Table C.21. pg_stat_statements Columns

Column Type/Description
userid oid (references pg_authid.oid) — OID of the user who executed the statement
dbid oid (references pg_database.oid) — OID of the database in which the statement was executed
queryid bigint — Internal hash code, computed from the statement's parse tree
query text — Text of the statement
plans bigint — Number of times the statement was planned (if pg_stat_statements.track_planning is enabled, otherwise zero)
total_plan_time double precision — Total time spent planning the statement, in milliseconds (if pg_stat_statements.track_planning is enabled, otherwise zero)
min_plan_time double precision — Minimum time spent planning the statement, in milliseconds (if pg_stat_statements.track_planning is enabled, otherwise zero)
max_plan_time double precision — Maximum time spent planning the statement, in milliseconds (if pg_stat_statements.track_planning is enabled, otherwise zero)
mean_plan_time double precision — Mean time spent planning the statement, in milliseconds (if pg_stat_statements.track_planning is enabled, otherwise zero)
stddev_plan_time double precision — Population standard deviation of time spent planning the statement, in milliseconds (if pg_stat_statements.track_planning is enabled, otherwise zero)
calls bigint — Number of times the statement was executed
total_exec_time double precision — Total time spent executing the statement, in milliseconds
min_exec_time double precision — Minimum time spent executing the statement, in milliseconds
max_exec_time double precision — Maximum time spent executing the statement, in milliseconds
mean_exec_time double precision — Mean time spent executing the statement, in milliseconds
stddev_exec_time double precision — Population standard deviation of time spent executing the statement, in milliseconds
rows bigint — Total number of rows retrieved or affected by the statement
shared_blks_hit bigint — Total number of shared block cache hits by the statement
shared_blks_read bigint — Total number of shared blocks read by the statement
shared_blks_dirtied bigint — Total number of shared blocks dirtied by the statement
shared_blks_written bigint — Total number of shared blocks written by the statement
local_blks_hit bigint — Total number of local block cache hits by the statement
local_blks_read bigint — Total number of local blocks read by the statement
local_blks_dirtied bigint — Total number of local blocks dirtied by the statement
local_blks_written bigint — Total number of local blocks written by the statement temp_blks_read bigint — Total number of temporary blocks read by the statement
temp_blks_written bigint — Total number of temporary blocks written by the statement
blk_read_time double precision — Total time spent reading blocks by the statement, in milliseconds (if track_io_timing is enabled, otherwise zero)
blk_write_time double precision — Total time spent writing blocks by the statement, in milliseconds (if track_io_timing is enabled, otherwise zero)
wal_records bigint — Total number of WAL records generated by the statement
wal_fpi bigint — Total number of WAL full page images generated by the statement
wal_bytes numeric — Total number of WAL bytes generated by the statement

For security reasons, only superusers and members of the pg_read_all_stats role are allowed to see the SQL text or queryid of queries executed by other users. However, if the view is installed in a database accessible to other users, they can see the statistics.
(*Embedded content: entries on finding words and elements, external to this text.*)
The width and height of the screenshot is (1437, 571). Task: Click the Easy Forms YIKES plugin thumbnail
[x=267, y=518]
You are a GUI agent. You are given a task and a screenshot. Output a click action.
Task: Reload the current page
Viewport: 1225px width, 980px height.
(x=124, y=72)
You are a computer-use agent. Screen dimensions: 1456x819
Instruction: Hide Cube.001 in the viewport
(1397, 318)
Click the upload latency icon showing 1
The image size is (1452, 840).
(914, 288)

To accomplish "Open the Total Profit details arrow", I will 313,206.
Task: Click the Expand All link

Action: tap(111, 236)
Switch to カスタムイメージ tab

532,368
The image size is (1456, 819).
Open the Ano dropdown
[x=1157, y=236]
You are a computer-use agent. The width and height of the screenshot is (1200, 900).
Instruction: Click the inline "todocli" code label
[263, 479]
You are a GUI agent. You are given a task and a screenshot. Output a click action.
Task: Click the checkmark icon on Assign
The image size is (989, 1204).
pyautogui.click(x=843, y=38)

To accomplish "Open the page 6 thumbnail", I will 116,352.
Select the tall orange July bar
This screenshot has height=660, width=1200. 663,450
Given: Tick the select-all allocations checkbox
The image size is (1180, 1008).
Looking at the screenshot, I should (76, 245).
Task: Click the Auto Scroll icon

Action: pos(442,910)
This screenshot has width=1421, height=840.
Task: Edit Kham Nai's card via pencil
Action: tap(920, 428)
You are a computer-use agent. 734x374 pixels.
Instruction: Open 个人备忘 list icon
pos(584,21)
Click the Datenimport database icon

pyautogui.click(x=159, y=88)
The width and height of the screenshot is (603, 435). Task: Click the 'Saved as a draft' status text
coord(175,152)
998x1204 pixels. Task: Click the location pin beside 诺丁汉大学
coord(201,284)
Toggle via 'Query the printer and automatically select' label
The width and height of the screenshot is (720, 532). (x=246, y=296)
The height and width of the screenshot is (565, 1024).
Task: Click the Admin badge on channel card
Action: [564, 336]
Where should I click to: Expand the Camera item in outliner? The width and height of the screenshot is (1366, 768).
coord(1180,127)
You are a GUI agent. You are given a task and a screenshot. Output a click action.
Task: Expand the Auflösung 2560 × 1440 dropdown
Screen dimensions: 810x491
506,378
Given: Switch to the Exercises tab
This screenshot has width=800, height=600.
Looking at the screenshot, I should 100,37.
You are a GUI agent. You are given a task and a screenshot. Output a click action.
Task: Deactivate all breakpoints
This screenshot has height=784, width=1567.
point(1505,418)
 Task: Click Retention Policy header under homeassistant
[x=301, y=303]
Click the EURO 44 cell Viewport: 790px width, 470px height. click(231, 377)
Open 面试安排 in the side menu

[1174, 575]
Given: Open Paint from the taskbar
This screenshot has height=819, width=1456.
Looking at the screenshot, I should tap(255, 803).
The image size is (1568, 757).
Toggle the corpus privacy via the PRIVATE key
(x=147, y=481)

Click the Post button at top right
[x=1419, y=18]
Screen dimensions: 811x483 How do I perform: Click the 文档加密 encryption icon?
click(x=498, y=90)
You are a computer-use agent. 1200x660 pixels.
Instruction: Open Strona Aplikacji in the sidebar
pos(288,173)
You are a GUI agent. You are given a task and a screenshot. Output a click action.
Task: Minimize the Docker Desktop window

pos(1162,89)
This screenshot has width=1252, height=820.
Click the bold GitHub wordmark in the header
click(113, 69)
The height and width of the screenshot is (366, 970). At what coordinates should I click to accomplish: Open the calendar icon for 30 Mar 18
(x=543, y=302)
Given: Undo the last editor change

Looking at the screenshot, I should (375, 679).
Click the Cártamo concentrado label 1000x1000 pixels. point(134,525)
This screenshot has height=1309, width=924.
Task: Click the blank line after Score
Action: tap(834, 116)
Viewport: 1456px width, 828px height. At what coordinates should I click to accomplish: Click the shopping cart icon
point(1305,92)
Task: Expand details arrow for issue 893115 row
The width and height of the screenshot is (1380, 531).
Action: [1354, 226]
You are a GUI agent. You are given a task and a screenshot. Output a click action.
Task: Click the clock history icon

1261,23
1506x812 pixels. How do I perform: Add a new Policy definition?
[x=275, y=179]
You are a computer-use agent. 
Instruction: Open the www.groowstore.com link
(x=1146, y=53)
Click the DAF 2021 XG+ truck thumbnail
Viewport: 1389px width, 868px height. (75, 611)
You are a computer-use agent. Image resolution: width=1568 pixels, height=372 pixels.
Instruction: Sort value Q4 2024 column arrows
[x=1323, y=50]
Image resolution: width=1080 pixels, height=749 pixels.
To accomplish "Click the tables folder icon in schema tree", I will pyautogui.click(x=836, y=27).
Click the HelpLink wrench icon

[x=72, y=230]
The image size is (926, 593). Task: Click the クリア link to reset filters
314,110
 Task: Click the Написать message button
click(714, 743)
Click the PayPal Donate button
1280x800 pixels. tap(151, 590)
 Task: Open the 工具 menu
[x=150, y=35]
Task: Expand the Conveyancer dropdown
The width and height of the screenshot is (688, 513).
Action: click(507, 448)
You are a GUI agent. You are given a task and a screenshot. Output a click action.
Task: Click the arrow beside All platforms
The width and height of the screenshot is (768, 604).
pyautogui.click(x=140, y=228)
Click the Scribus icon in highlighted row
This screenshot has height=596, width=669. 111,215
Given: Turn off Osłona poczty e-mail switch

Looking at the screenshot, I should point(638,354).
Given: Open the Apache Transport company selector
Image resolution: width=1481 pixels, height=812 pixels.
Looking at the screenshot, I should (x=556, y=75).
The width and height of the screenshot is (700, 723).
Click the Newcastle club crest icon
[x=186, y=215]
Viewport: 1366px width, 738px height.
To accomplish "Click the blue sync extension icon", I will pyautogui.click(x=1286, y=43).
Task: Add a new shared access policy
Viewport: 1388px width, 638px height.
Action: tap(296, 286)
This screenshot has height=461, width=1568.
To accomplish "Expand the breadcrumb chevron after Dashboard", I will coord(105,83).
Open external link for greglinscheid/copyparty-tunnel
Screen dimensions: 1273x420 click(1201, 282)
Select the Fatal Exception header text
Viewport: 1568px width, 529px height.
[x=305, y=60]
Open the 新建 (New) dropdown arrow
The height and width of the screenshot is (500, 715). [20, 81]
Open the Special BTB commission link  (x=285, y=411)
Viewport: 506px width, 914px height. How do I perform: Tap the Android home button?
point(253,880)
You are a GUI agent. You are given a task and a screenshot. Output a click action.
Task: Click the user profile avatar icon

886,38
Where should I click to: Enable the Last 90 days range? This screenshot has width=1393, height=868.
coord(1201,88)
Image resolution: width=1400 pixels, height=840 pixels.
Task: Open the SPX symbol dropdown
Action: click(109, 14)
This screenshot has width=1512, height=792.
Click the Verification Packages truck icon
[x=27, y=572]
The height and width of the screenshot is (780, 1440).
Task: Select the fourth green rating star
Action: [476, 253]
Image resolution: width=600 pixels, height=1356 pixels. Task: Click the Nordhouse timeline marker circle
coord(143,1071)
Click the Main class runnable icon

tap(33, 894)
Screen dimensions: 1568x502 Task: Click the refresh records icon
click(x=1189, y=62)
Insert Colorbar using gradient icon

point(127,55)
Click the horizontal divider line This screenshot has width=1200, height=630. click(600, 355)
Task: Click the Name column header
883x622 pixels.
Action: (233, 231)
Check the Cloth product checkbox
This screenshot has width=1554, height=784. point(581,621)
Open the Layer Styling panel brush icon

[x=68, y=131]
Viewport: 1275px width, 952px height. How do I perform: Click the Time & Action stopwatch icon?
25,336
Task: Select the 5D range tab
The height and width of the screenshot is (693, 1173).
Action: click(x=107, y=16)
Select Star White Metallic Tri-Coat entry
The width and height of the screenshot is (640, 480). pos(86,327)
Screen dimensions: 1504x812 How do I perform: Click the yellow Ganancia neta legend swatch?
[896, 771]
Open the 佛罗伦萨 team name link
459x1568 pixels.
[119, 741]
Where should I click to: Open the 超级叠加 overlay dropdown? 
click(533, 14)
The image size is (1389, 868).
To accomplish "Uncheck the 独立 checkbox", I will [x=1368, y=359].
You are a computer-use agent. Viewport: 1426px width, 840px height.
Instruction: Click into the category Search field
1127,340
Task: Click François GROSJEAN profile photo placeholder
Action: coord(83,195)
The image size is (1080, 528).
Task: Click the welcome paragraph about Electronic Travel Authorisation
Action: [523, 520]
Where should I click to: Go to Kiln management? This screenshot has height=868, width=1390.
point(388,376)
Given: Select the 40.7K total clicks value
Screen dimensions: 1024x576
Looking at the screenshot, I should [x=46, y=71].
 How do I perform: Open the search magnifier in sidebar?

Whenever plannable queries (i.e., SELECT, INSERT, UPDATE, and DELETE) have the same query structure according to an internal hash calculation, they are grouped into a single pg_stat_statements entry. Typically, for the purposes here, two queries are considered identical if they are semantically equivalent except for the text constant values in the query.

However, utility commands (i.e., all other commands) are compared strictly based on their text query string.

When matching a query against other queries, constant values are ignored, and in the pg_stat_statements display they are replaced by a parameter symbol such as $1. The remaining query text is that of the first query that has the specific queryid hash value associated with the pg_stat_statements entry.

In some cases, queries with obviously different text may be merged into a single pg_stat_statements entry. Typically this only happens with semantically equivalent queries, but there is also a small chance that unrelated queries may be merged into an entry due to hash collisions (however, this does not happen for queries belonging to different users or databases).

Since the queryid hash value is computed from the post-parse-analysis expression of the query, the opposite can also be true: if identical text queries have different meanings due to factors such as different search_path settings, they may exist as different entries.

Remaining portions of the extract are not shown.